◆ **Set task**
Collect every line in the rows below that contains the string "Given", and copy each of those lines.

[Stored items from a collection]
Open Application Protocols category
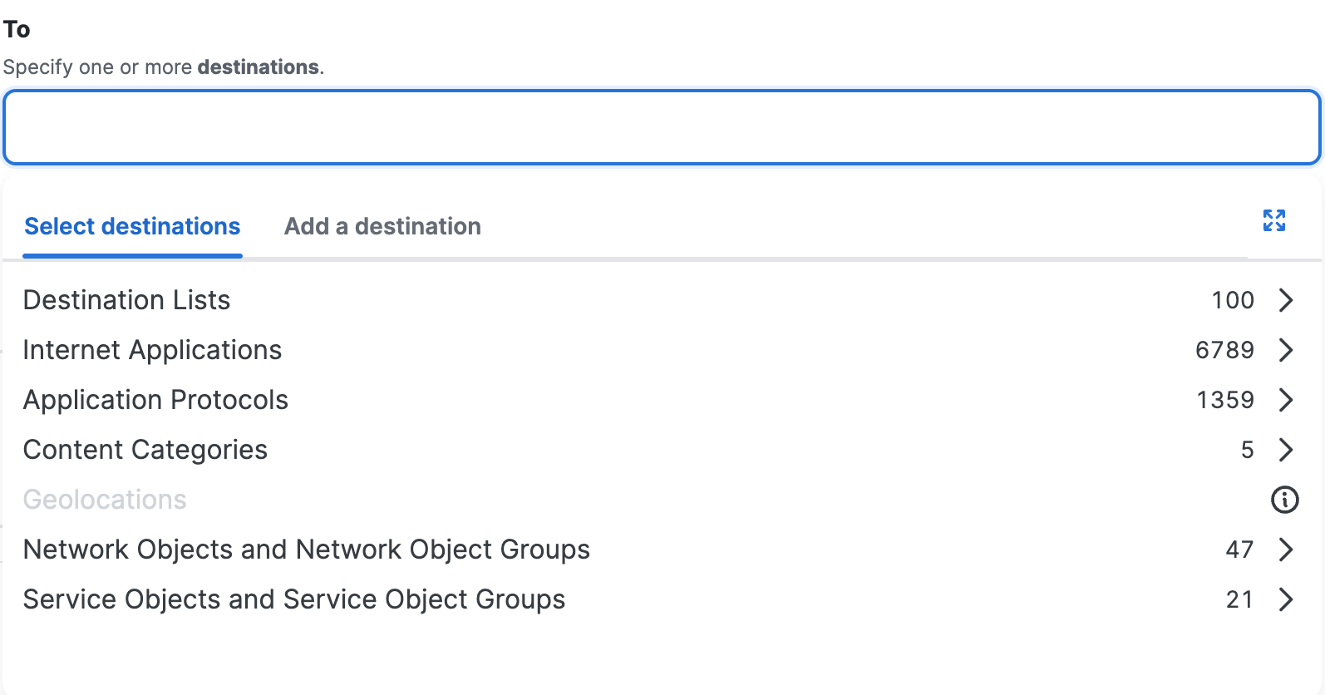1325x695 pixels. (x=662, y=400)
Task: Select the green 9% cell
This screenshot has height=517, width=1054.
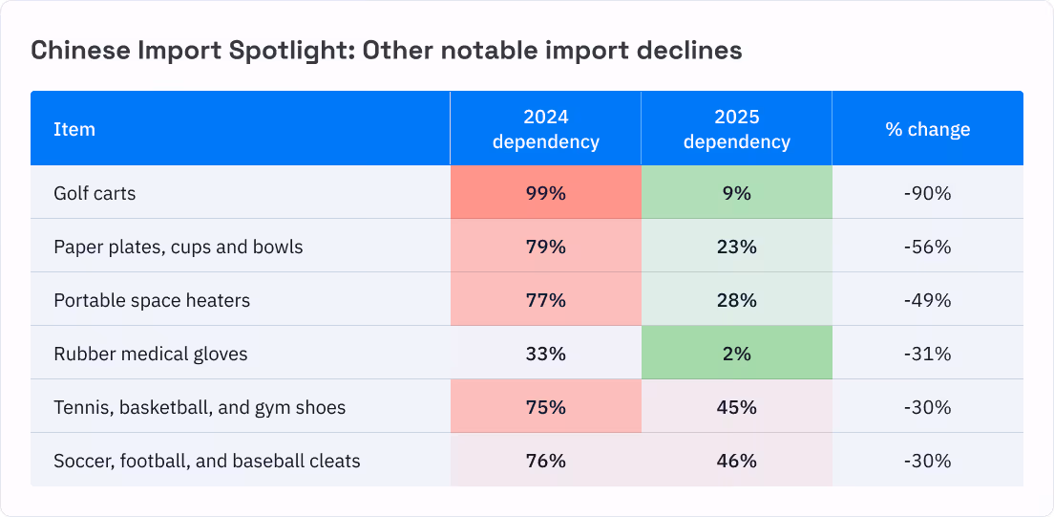Action: pyautogui.click(x=736, y=192)
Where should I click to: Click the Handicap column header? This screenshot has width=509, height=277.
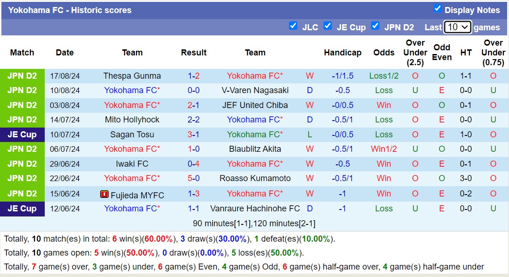343,53
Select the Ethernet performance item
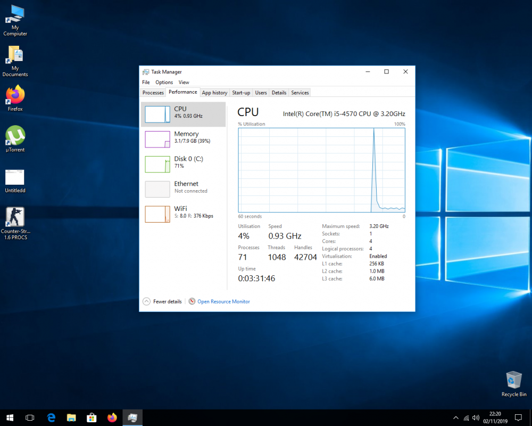The image size is (532, 426). [x=183, y=189]
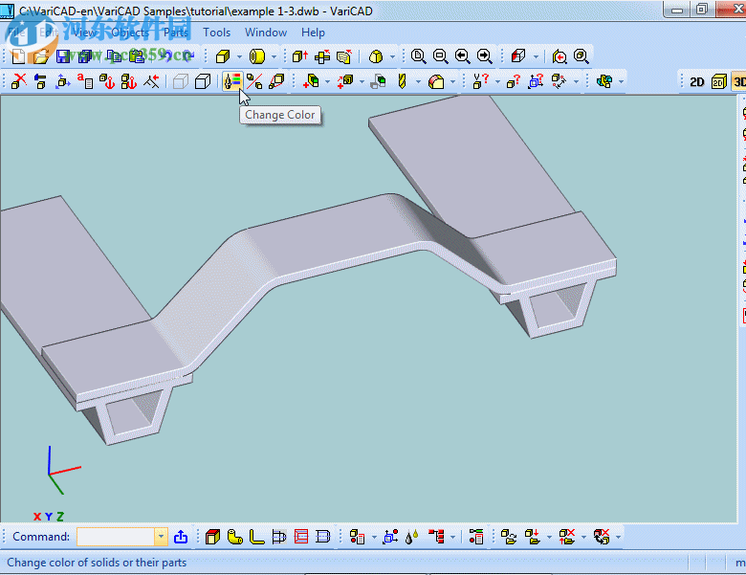Open the Help menu
The width and height of the screenshot is (746, 575).
313,32
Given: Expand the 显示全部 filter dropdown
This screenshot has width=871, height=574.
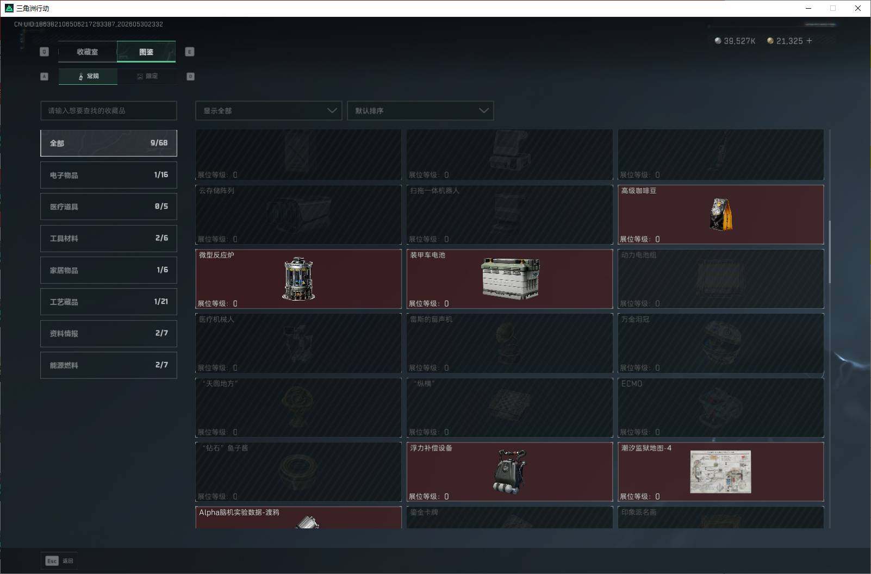Looking at the screenshot, I should click(269, 110).
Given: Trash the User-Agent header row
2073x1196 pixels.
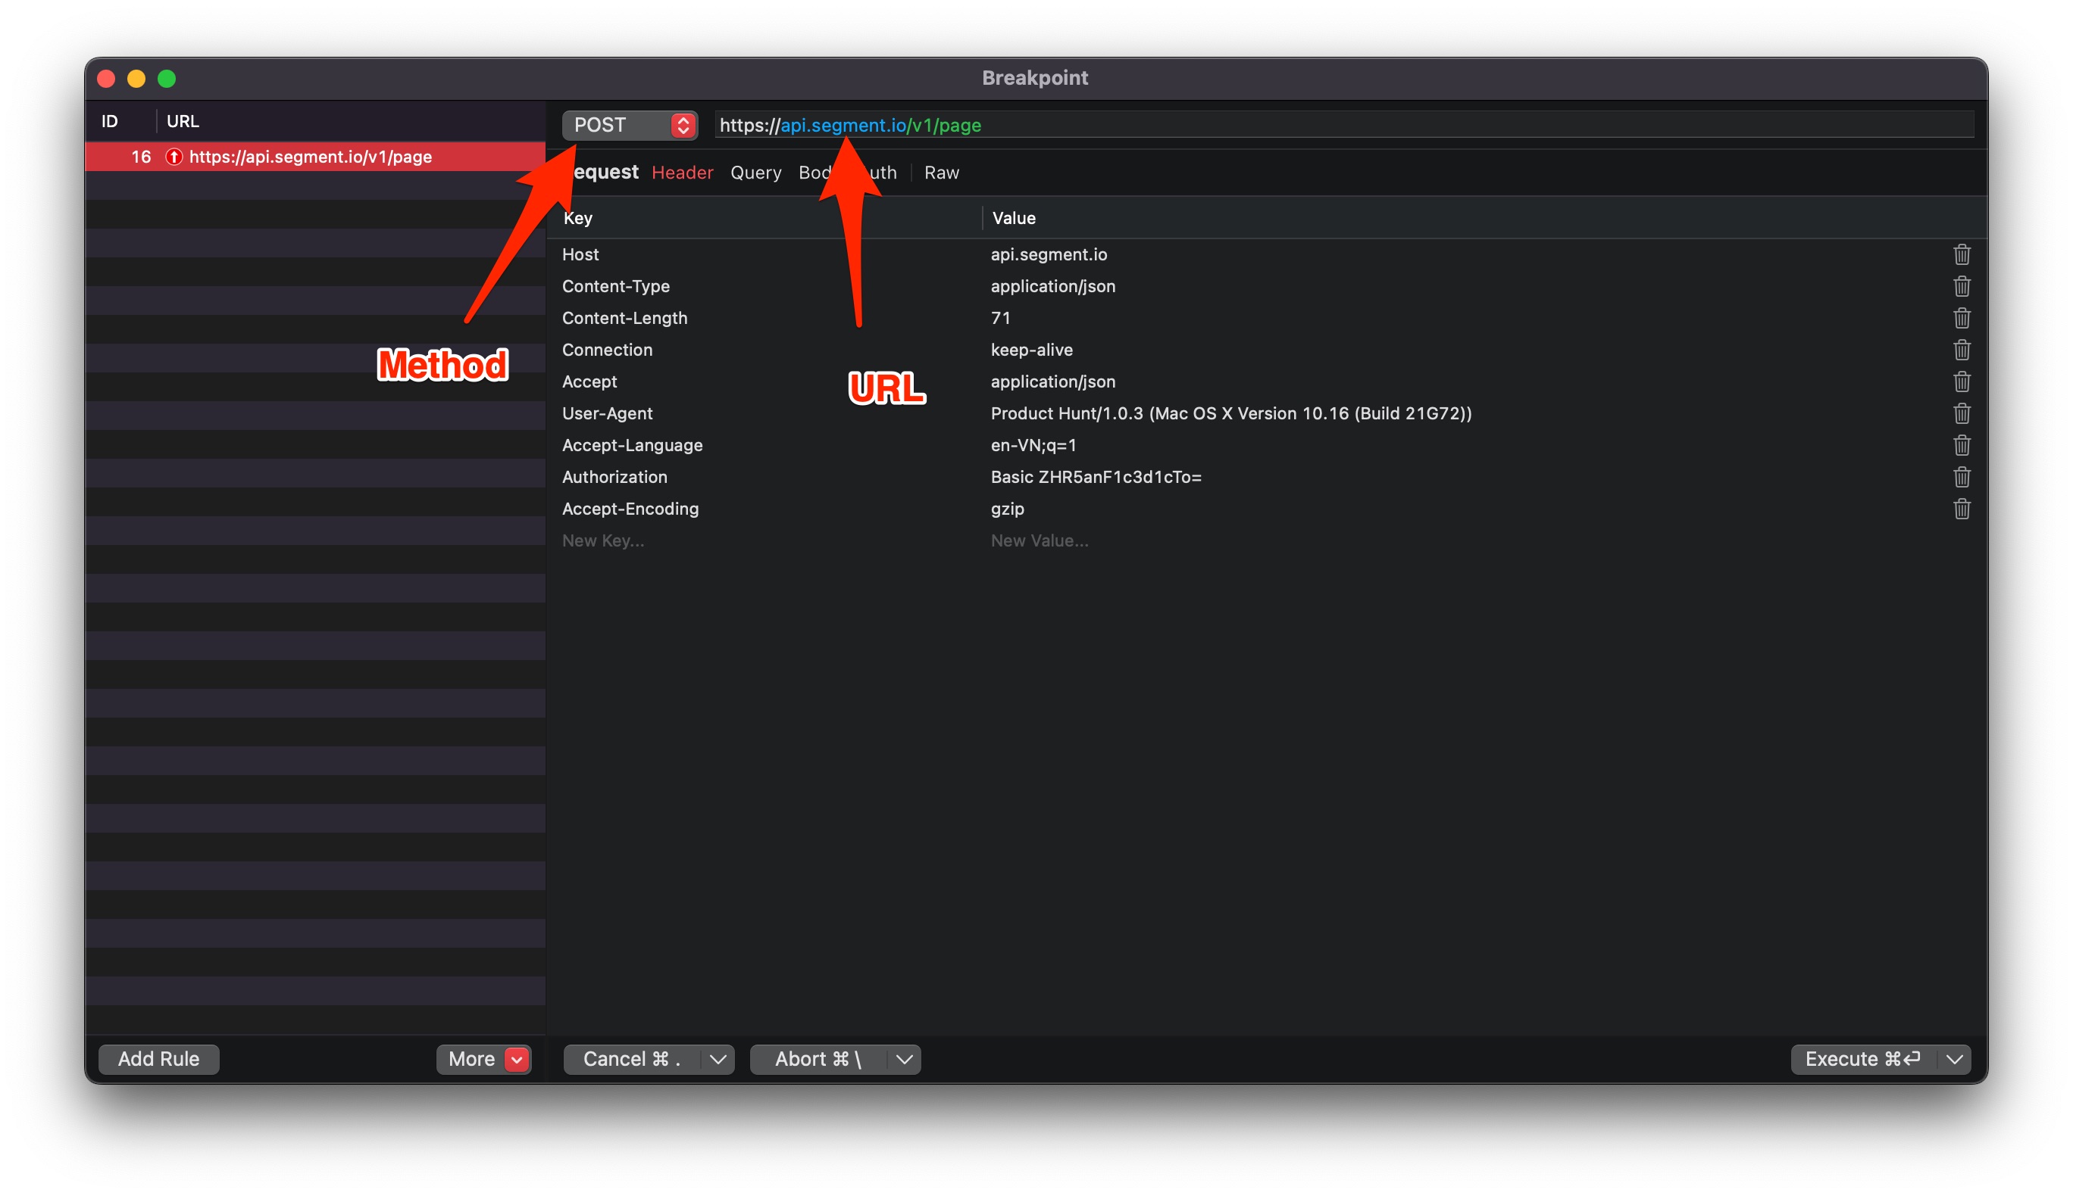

◆ **Answer below**
Given: Expand the 显示全部 filter dropdown
Given: Trash the User-Agent header row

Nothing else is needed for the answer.